Ajmeri Bibi, 40, recalled how glass shards from a bottle at a garbage dump off Canal West Road had left her feet wounded. "I was bleeding but I couldn't afford to skip a day's work," the mother of two said.
Ruksana, Ajmeri and the others live in shanties along railway tracks or canals. They leave home around 3am to scavenge the streets for bottles, broken furniture, paper, carry bags, iron scrap and other things thrown away.
They return home after a few hours to segregate the collection. Once a week, they sell the scrap to dealers in their neighbourhood. For a kilogram, plastic bottles fetch Rs 15 and paper Rs 2. The women make around Rs 1,500 a month.
Their earnings have taken a hit since 2012-13 when the Calcutta Municipal Corporation introduced compactor stations. But even now, more than 20,000 unregistered ragpickers collect around 500 tonnes of garbage, mainly dry and recyclable items, in the city and surrounding areas every day.
The meet had a vegetarian spread, including chilly baby corn, butter naan, dal makhni, malai kofta, paneer makhni and sweets, for the women.
Several speakers spoke about society ostracising ragpickers. Mothers scare children by telling them ragpickers would carry them away in their sacks, Saminah Khan, teacher of a school near Park Street, said. "An educated woman doesn't hesitate to throw an empty packet of chips on the road. But she will be wary of ragpickers who collect them from roads."

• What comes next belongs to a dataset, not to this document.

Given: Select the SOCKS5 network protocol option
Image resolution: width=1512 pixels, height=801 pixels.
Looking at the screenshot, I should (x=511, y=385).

Waste management is alien to most city houses, including upscale housing estates, Shafkat Alam, secretary of Tiljala SHED, said.
In 2000, the NGO set up an association of ragpickers. Now, it has more than 2,000 members and most of them have voter and Aadhaar cards and maintain bank accounts.
"We have realised the importance of education and vowed not to have our children in this profession," Manowara Bibi, secretary of the association, said.